澤村拓一が見せる投球術の「悪い顔」。
元巨人コーチが語る移籍後の変化
9月7日、香月一也との電撃トレードで巨人からロッテに移籍した澤村拓一。ここ数年、思うようなピッチングができずに苦しんでいた澤村だったが、ロッテ移籍後はこれまでの鬱憤を晴らすかのように、圧倒的なパフォーマンスを発揮しチームに貢献している。はたして、澤村に何が起きているのか。かつて巨人の投手コーチとして澤村を指導した経験がある川口和久氏に、その要因について語ってもらった。
ロッテ移籍後、圧巻のピッチングを披露している澤村拓一 澤村が巨人に入団した2011年、ちょうど私は巨人の投手コーチをしていましたが、彼についてとくに印象に残っているのが横滑りのスライダーです。
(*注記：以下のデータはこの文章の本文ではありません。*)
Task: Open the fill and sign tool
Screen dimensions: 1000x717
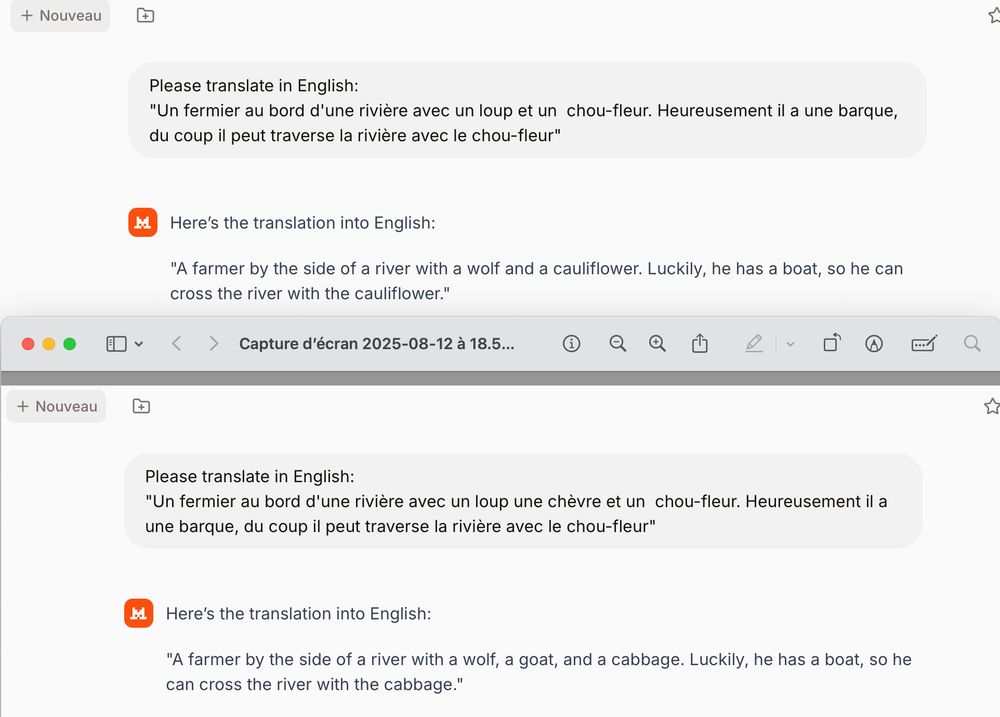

スピードもありますし、とにかくキレがすばらしかった。そのスライダーと150キロを超すストレートを武器に11勝(11敗)をマークして新人王を獲得しました。
ただ、その数字が示すとおり"いい顔"もある一方で、"悪い顔"をのぞかせるのが澤村というピッチャーの特徴でした。とはいえ、投手としての才能は一級品。これからピッチング、配球を覚えていけばすごい投手になるんじゃないかという予感はありました。
ところが、彼はなぜか野球選手としてではなく、ボディビルダーのようなマッチョを目指して、筋肉をつけたんです。その結果、肩の可動域が狭くなり、スライダーの曲がりが悪くなってしまったんです。
そんな弊害が起きたのは2年目。そこから澤村のピッチングはワンパターンになってしまいました。
要するに、力に頼るだけ、ストレートに頼るだけのピッチングになってしまった。変化球とのコンビネーションで打ち取るのではなく、とにかく力でねじ伏せてやろうと。首を振ったらほぼストレートでした。
そのなかで、とくにヤクルトに多かったのですが、空振りしない打者に対して粘り負けしてしまう。空振りが取れる球種、配球がなく、制球力もあるわけではないので、結局粘られて四球を出す。いわゆる自滅することが多くなっていったと思います。
そういう状況が続きましたが、今年はスプリットがすごくいい。その成果がいま、ロッテに移籍して出ていると思います。